» Exercise prompt: Can you transcribe the entries below word for word, starting with the line that contains "Click the 'Favorite" and going on through the end of the entries, leaving out the pictures?

» Records:
>> BEGIN

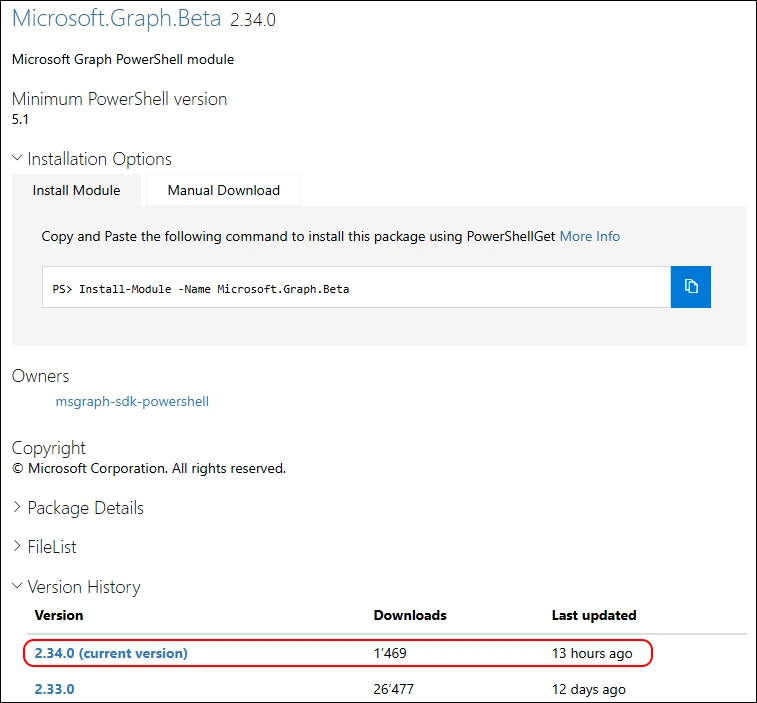Open the msgraph-sdk-powershell owner profile
Screen dimensions: 757x703
point(132,401)
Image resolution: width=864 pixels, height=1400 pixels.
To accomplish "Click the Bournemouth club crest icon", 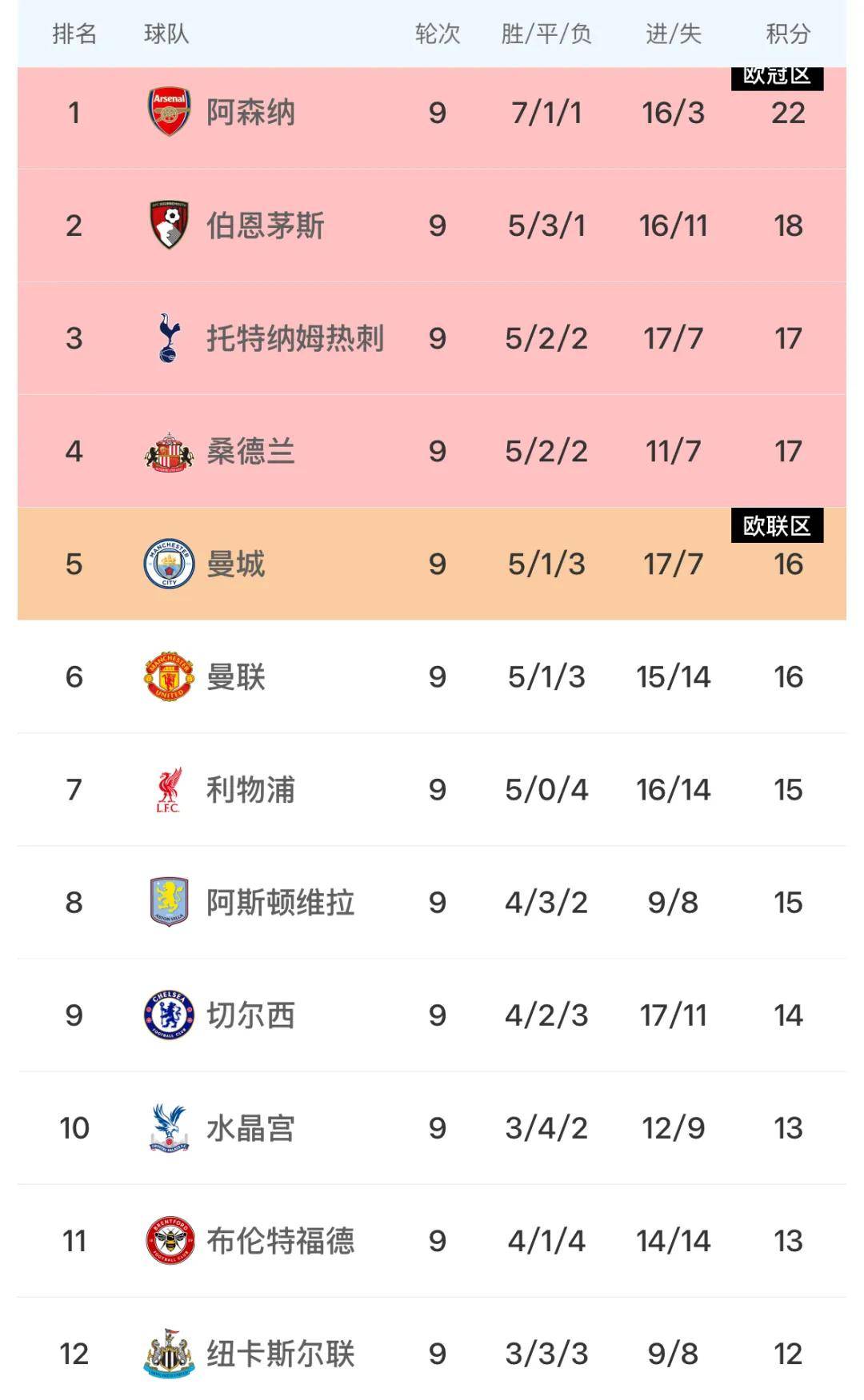I will [169, 225].
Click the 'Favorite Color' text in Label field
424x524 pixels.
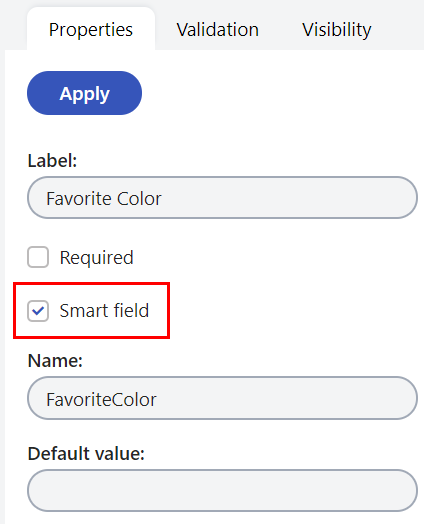104,199
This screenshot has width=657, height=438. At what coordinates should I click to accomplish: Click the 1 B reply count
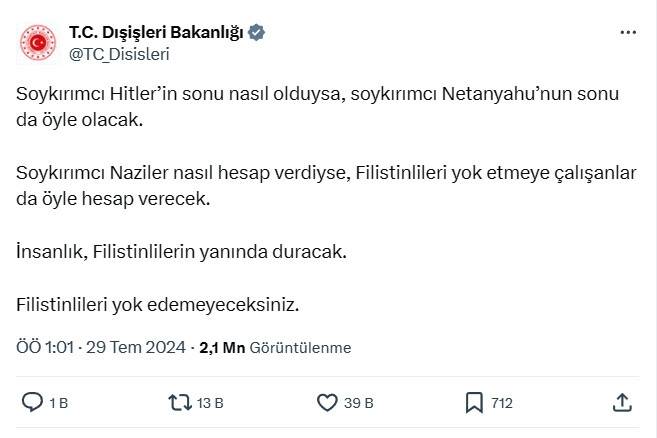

>> END

» The response:
Click the 'Favorite Color' text in Label field
424x524 pixels.
104,199
This screenshot has width=657, height=438. At what coordinates should I click to accomplish: Click the 1 B reply count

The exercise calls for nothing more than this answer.